Williams' 18th and most-recent monosyllabic album, "Pick," was released in July and pairs the charismatic Richmond, Va., one-man-jam-band with the twangy strings of Nashville bluegrass legend Del McCoury and his Travelin' McCourys. Williams says their collaboration, begun last year at a bluegrass festival in Fredericksburg, Va., led to recording the bulk of "Pick" over three days, an album split with Williams originals and his typically bizarre motley of covers, which span Mike Doughty to My Morning Jacket and, yes, even to British pop-artist Jessie J.
Williams, a father of two who counts the late Jaco Pastorius among his all-time favorite bassists, has been indecisive since childhood, reared on his parents' diet of Waylon Jennings and Willie Nelson, his sister's AC/DC and Supertramp, and a teenage phase of Kiss' "Destroyer," Sex Pistols, the Circle Jerks and R.E.M. But Jerry Garcia and Michael Hedges' new-age funk got him into jam-banding and, most recently, to record albums of bluegrass covers (2010's "Thief"), family-friendly music ("Kids," with his daughter, Elle, and son, Cabell) and reggae dub-funk (2011's "Bass").

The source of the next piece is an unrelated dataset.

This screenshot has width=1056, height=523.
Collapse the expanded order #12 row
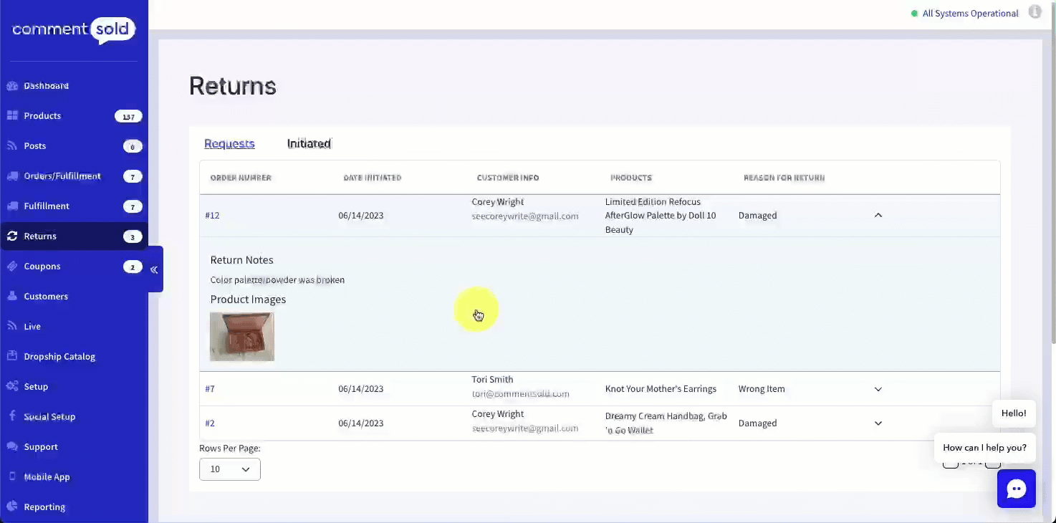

"Pick" likewise dips into a wide pool of genres, with tracks crafted with Williams' upbeat acoustic axe-playing and backed by live-stage looping of vocals and instrumentals. His standouts: "Mullet Cut," a goofy song about the namesake hairstyle, and a cover of Jessie J's Top 40 hit "Price Tag," in Williams' dexterous hands a blistering, stripped-down anthem punched with bluegrass and backed by vocals from fiddler Jason Carter, bassist Alan Bartram, banjo man Rob McCoury and mandolinist Ronnie McCoury.
"I become so used to playing solo that I start missing human interaction. Performing solo is my day job, but collaborating is my playtime," Williams says. "I'm very self-indulgent when it comes to my career. It's a relentless pursuit to entertain myself, and the fact I get away with it is shocking."